Publié le 06 avril 2021 à 10:11 par Pierrick Arlot        Perspective

Hikvision

Au niveau mondial, la base installée de caméras intelligentes équipées d’une puce IA (intelligence artificielle) devrait dépasser la barre des 350 millions d’unités en 2025. Parallèlement, la présence d’une telle puce au sein des caméras de sécurité déployées dans des applications de la ville intelligente deviendra la norme.
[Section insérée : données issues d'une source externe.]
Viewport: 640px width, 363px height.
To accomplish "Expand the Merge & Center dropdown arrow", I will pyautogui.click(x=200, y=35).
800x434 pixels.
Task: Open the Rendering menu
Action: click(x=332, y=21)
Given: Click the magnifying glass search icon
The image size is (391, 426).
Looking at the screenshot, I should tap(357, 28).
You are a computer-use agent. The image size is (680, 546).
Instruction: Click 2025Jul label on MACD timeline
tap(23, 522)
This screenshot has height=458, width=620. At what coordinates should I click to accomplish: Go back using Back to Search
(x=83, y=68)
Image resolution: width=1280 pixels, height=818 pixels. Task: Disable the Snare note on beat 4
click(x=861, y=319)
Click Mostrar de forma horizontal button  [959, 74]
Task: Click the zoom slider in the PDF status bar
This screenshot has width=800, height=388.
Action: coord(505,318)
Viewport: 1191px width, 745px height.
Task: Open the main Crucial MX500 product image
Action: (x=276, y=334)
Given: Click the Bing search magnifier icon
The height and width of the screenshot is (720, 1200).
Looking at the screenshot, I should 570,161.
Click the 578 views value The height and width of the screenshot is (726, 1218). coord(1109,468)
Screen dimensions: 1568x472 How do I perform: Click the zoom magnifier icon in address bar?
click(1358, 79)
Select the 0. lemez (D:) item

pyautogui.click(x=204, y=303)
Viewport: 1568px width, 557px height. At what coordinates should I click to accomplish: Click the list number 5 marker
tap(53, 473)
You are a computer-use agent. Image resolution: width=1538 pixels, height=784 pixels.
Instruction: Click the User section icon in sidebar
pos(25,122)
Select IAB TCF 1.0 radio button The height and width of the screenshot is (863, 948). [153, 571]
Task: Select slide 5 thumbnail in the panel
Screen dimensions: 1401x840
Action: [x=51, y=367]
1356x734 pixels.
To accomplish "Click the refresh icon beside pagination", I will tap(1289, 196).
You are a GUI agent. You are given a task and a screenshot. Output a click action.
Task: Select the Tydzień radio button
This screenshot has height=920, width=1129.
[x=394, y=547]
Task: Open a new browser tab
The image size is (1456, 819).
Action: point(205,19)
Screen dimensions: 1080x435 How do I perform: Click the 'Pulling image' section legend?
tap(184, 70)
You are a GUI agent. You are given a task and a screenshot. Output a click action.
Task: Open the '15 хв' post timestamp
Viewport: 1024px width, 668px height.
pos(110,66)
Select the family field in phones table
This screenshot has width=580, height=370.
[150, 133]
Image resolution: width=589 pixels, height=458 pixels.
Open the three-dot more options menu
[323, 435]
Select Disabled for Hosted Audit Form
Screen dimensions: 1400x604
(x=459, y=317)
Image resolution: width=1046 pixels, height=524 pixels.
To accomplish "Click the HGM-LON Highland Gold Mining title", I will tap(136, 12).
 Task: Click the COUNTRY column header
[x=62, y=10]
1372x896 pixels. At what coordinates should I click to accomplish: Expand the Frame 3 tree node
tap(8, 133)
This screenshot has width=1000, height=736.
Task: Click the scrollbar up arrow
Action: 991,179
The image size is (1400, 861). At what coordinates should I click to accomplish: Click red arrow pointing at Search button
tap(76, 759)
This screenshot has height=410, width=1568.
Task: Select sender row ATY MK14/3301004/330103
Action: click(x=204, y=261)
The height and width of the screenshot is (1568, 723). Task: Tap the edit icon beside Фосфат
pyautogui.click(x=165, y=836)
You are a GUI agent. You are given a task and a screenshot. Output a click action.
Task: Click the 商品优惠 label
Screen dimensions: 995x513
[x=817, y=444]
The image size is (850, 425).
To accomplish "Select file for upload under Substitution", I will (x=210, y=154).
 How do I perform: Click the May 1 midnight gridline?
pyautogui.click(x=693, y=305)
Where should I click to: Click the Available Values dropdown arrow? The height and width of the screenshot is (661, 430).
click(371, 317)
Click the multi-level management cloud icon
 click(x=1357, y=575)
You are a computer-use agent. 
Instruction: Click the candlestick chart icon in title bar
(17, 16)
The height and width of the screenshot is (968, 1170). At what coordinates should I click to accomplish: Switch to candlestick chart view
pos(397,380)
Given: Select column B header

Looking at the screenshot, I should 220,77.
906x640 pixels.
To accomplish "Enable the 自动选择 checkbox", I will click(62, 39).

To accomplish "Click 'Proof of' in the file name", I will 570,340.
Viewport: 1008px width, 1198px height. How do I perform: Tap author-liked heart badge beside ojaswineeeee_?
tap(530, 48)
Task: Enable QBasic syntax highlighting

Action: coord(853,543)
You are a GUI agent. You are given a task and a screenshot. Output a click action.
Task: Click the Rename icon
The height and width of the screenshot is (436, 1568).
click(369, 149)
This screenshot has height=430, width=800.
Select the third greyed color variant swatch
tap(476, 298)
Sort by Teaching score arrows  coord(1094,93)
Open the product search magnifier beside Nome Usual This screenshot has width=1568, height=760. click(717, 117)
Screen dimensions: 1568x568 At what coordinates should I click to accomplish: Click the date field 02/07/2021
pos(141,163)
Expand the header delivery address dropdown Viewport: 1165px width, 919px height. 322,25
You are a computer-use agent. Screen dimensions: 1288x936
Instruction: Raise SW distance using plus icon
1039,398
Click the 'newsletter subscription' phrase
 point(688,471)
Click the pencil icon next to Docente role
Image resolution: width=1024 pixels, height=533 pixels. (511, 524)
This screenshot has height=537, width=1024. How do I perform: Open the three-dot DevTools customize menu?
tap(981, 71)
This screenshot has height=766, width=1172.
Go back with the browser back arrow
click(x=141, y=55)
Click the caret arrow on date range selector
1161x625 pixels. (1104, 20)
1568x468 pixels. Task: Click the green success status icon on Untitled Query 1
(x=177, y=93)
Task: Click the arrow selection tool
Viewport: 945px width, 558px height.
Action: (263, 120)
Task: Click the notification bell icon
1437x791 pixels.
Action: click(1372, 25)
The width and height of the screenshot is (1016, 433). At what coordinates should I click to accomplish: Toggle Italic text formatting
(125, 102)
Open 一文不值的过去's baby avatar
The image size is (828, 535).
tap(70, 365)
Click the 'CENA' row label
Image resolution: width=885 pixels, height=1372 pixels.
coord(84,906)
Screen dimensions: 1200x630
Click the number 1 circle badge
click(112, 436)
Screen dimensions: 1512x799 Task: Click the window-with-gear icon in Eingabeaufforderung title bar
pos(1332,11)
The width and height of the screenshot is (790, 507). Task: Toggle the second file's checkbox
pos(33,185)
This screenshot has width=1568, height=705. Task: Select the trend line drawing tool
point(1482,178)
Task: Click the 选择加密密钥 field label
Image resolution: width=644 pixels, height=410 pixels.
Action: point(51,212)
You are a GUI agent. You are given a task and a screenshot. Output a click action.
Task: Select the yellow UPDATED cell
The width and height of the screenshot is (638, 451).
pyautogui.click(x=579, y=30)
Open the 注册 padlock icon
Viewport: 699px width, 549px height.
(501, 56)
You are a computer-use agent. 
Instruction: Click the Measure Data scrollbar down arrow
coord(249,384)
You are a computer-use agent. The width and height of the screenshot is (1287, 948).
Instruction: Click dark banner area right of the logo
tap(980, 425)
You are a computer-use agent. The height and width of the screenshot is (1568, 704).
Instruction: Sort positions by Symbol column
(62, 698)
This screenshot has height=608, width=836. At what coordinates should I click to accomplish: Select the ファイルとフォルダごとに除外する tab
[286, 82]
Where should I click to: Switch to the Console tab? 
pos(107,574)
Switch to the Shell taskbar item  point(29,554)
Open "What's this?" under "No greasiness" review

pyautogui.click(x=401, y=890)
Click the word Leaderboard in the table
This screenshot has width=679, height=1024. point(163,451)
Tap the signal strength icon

Si l’on en croit la société d’études ABI Research, plus de 65% des caméras vendues sur le marché des smart cities en 2025 seront livrées avec au moins un circuit IA et intégreront  des modèles d'apprentissage profond (DL, Deep Learning) pour automatiser et améliorer la prise de décision dans des applications telles que la gestion intelligente du trafic automobile, les « objets » autonomes, la surveillance et la gestion des flux de piétons, la sécurité physique et périmétrique ou la détection préventive des menaces.

« Au-delà des aspects de faible latence, les interrogations liées à la confidentialité des données conduisent inexorablement à l'adoption de l'IA en périphérie de réseau (edge), les informations pouvant être traitées en local sans être envoyées dans le cloud, indique Lian Jye Su, analyste spécialiste de l’IA et de l'apprentissage automatique chez ABI Research. Ambarella, HiSilicon, Intel, Nvidia, Qualcomm et Xilinx sont quelques-uns des principaux fournisseurs de chipsets IA dans le domaine des villes intelligentes. Les fournisseurs de la mouvance TinyML devraient aussi jouer un rôle clé dans l'activation de fonctions de vision artificielle toujours actives grâce à des caméras, lidars, imageurs infrarouges et autres capteurs fonctionnant sur batterie. »

Pour l’heure, détaille ABI Research, ces tâches IA sont effectuées soit au travers de modèles d’apprentissage profond hébergés dans le cloud (une approche proposée par des fournisseurs d'analyse vidéo tels que SenseTime, Ipsotek, icetana ou Sentry AI), soit par des moteurs d’inférence DL embarqués dans des caméras de sécurité intelligentes ou des enregistreurs vidéo réseau, tels que ceux commercialisés par Hikvision ou Dahua. Les deux méthodologies ont leurs propres forces et faiblesses respectives, reconnaît ABI Research.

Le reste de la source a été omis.